**Set tasks:**
**A)** Why does the mung dal cheela text say whole mung beans are usually used for the batter?
**B)** Name every form of mung that the mung dal cheela text gives as a base for the batter or the cheelas.
**C)** Pick up the mung dal cheela text and write on from its last sentence.

[start of Extract]

Tuesday, September 24, 2019

Mung Dal Cheela II (Mung Bean Crepes/Cakes)

Delicious Mung Dal Cheelas, crepes, or pancakes are eaten all over Asia by many a name! There are many versions in India as well as other countries. They are quite easy to make and may be eaten any time from dawn to dusk and beyond :) Added bonus: I add lots of veggies to the batter and make tiny cakes to offer as starters; these make fabulous party fare!

Cheelas, similar to the Dosas, may be made into thin delicate crepe-like pancakes or thicker. You can grind your own batter using whole mung beans or the split dal. In an effort to use whole grains more, I usually use the whole beans. I posted the recipe Cheela w/Mung Flour using readily available flour a while ago. Make cheela simply or with the added veggies and herbs, and you will have an amazing meal.

[end of Extract]
[start of Provided information]

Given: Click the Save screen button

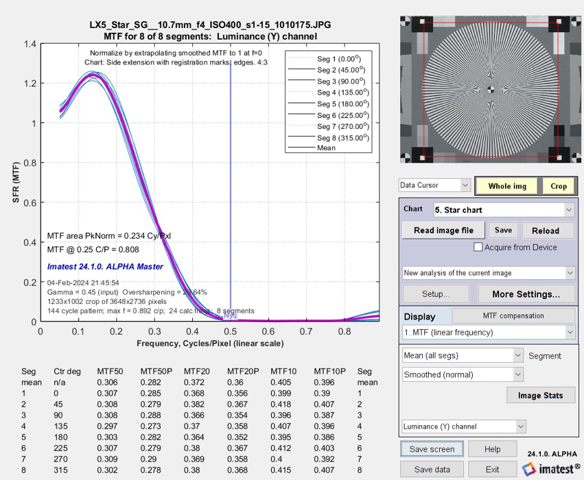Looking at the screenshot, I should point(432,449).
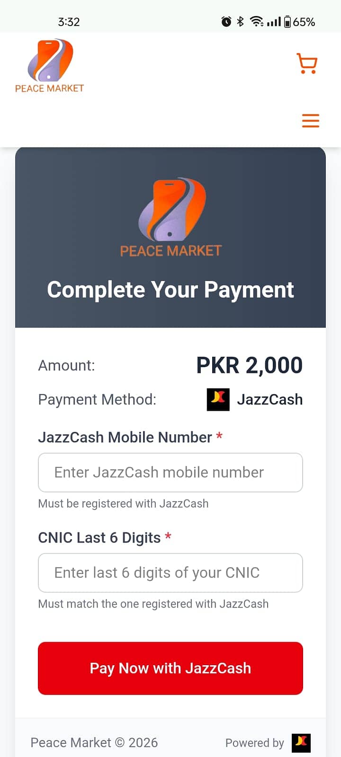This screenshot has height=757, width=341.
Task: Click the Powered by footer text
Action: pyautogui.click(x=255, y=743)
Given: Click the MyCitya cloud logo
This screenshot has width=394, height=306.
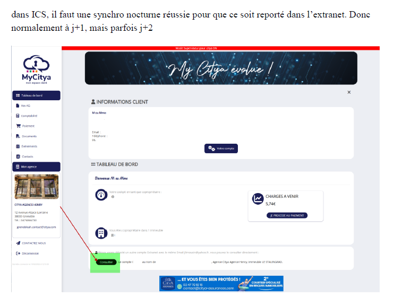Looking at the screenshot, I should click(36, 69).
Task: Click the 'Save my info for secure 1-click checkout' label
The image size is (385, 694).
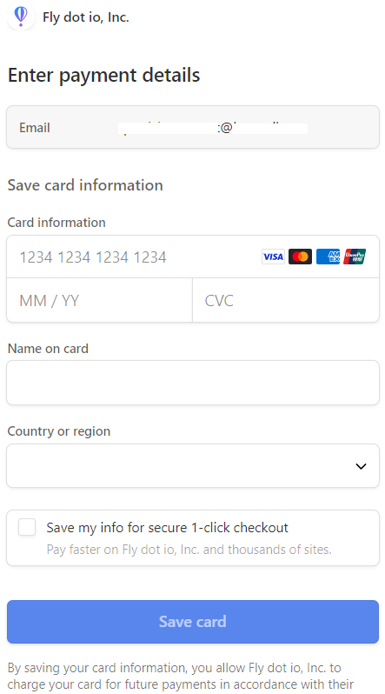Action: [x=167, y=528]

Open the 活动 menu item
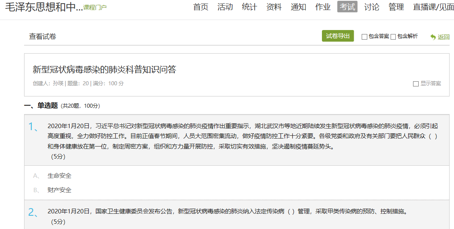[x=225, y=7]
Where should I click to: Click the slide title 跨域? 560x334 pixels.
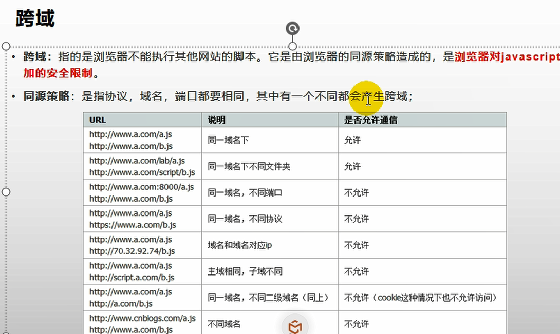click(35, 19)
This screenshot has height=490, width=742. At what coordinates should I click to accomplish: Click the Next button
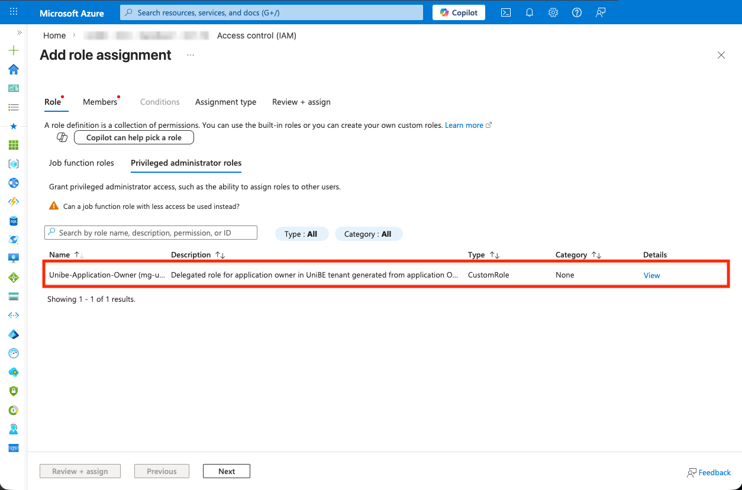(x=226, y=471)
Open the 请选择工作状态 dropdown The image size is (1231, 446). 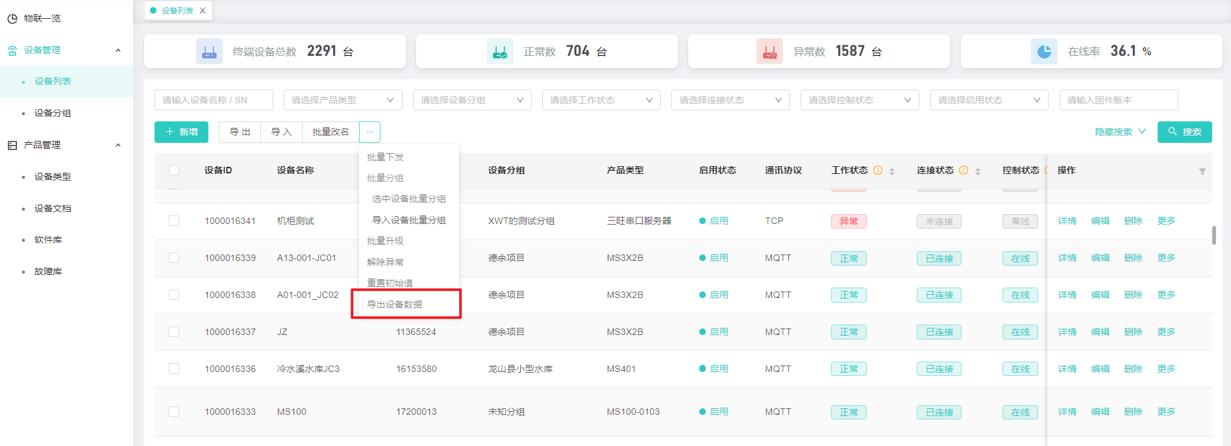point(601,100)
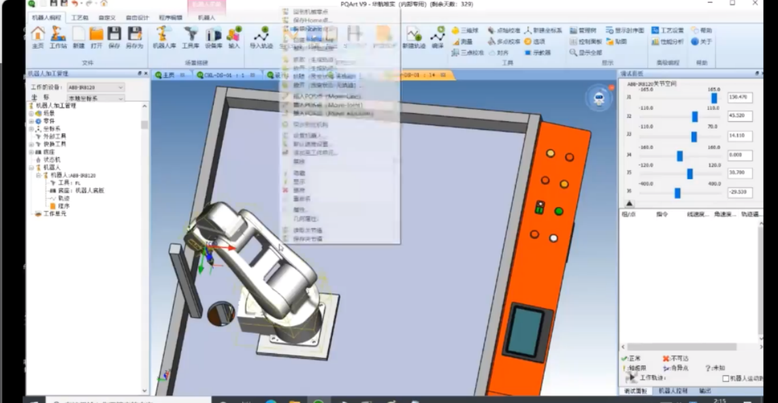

[end of Provided information]

**Final results:**
**A)** They are used in an effort to use whole grains more.

**B)**
- Whole mung beans
- Split mung dal
- Mung flour

**C)**
Instead of the fresh fenugreek leaves, dry fenugreek leaves, chopped spinach, chard,  kale, Malabar Spinach or other leafy greens may be added.

Sometimes, I also like to serve the cheelas stuffed with one of our favorite curries - Yum! Try Basic Potato, Scrambled Tofu, OR Sweet Potato Curry for stuffing; place a couple of spoons of the filling on one edge and roll up.

Mung dal, asafetida, chiles, fresh fenugreek leaves (dry fenugreek leaves = kasoori methi), etc are available in Indian Markets. 


1 cup Mung Beans or dal
1/2" knob fresh Ginger, chopped coarsely
1- 2 Jalapeño/Serrano chiles, sliced
1/4 tsp Turmeric
1 pinch Asafetida
1 tsp Sea Salt
1 small Handful fresh Fenugreek leaves (methi), chopped
Oil for cooking
Fresh Chutneys and/or Raita for serving

Optional Ingredients

1-2 Shallots or 1/4 Red Onion, thinly sliced
4 Scallions/Green Onions
1 small Bell Pepper, finely chopped
1 small Carrot, grated
1-2 cups Zucchini/Opo sqash, grated
1 handful Cilantro including the stems, chopped
1/4 to 1/2 tsp Red Chile Powder


Pick over the mung beans/dal, rinse and soak at least for 5-6 hours or overnight. Drain, rinse well and drain.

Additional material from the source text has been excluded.